Teaching European Colonialism
by Georgia Brown
This summer the AGSL K-12 Fellowship went virtual! Our Public Services Librarian worked with four awesome teachers in the Milwaukee area as they developed curriculum for their upcoming school years. To see the projects and lesson plans, check out the AGSL’s Resources for Educators.

My name is Lukas Wierer, and I am a culturally responsive teacher leader in the Milwaukee Public Schools. I currently teach Ethnic Studies, Restorative Practices and Justice and You at Barack Obama School of Career and Technical Education. Obama is a K-12, but I teach in the high school, which is about 400 students, of which 98% are Black. The unit that I created will be used in my two sections of Ethnic Studies and was focused on European colonialism, specifically the impact that European colonization has had on formerly colonized nations. Throughout this unit, AGSL materials were used primarily as a way to show understanding. For example, I created an ArcGIS StoryMap (European Colonialism) that tracked colonial timelines for six European countries: Portugal, Spain, Great Britain, the Dutch (Netherlands), France, and Germany. Students were asked to examine the timelines, watch accompanying video clips, then, using the AGSL maps, they were asked to connect that content with the given map. I did identify a couple of images of statues/monuments that honor explorers whose “discoveries” were responsible for the resulting colonization of indigenous peoples. I also found a student article from the Black student newspaper, Invictus, entitled “Distortions of Colonization” which will be a good way to show a different perspective on colonialism, specifically the connection to exploitation that has emerged out of global capitalism.

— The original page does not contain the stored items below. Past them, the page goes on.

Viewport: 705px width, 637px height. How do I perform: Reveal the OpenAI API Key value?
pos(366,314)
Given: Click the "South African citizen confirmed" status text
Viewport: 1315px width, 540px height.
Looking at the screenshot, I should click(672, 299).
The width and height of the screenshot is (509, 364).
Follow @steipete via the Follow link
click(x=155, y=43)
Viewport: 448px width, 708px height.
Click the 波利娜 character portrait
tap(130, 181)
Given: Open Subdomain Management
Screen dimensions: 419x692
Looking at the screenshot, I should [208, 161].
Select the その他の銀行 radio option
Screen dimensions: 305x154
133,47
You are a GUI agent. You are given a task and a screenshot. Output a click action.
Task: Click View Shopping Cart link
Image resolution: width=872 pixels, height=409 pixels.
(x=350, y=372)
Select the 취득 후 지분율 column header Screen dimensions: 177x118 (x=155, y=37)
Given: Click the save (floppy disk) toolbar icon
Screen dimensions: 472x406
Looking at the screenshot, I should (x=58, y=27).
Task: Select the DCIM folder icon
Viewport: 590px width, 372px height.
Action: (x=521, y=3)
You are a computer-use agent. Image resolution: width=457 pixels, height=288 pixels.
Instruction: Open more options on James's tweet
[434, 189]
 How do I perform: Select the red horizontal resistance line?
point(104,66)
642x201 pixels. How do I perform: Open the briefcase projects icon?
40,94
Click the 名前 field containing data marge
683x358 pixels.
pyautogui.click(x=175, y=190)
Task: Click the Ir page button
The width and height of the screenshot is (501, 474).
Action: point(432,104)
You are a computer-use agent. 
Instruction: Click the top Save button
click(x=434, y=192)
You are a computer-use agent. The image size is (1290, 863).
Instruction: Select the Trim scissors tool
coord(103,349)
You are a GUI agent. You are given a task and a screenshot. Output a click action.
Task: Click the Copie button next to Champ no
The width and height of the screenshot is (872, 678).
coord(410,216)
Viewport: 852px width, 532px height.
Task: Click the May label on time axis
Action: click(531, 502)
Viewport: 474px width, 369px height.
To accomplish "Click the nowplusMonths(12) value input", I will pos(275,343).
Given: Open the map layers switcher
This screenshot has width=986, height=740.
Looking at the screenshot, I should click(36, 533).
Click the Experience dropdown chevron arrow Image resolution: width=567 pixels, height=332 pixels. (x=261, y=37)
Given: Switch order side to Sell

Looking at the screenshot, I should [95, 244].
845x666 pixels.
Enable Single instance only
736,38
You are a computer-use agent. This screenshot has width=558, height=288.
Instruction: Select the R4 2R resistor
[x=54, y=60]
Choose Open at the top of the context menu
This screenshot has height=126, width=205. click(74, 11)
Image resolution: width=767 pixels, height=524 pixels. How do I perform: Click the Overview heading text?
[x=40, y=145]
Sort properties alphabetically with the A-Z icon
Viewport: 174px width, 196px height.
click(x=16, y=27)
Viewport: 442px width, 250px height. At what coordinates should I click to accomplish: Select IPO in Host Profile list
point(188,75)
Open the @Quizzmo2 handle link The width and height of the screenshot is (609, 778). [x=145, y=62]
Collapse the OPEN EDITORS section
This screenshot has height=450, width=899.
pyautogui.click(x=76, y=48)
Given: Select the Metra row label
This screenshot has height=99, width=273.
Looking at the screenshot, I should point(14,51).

In terms of how I view this unit helping my students, it is part of a sequence. We begin the year by learning about Africa before European arrival, specifically how advanced Africa was economically and politically. This unit will follow immediately and give students a better understanding of how Africa came to be exploited not only for its human resources (through the slave trade), but also for its land and the natural resources that would enrich the colonizers. With these two units as a foundation, we will be able to further examine the role that colonization and global capitalism played in the formation of racist ideas that stick with us today. Although the transition to a virtual classroom will present challenges, I have taught Telepresence for the last two years, so I am not totally unfamiliar with some strategies, but I imagine for this unit, we will spend a lot of our class time really diving deep into the AGSL maps. Because map skills are not typically real strong with my students, this is an area that I will want to explore as a group. The StoryMap and videos should be a little more straightforward for my students. I look forward to using this unit with my students and continuing to blog about how it went.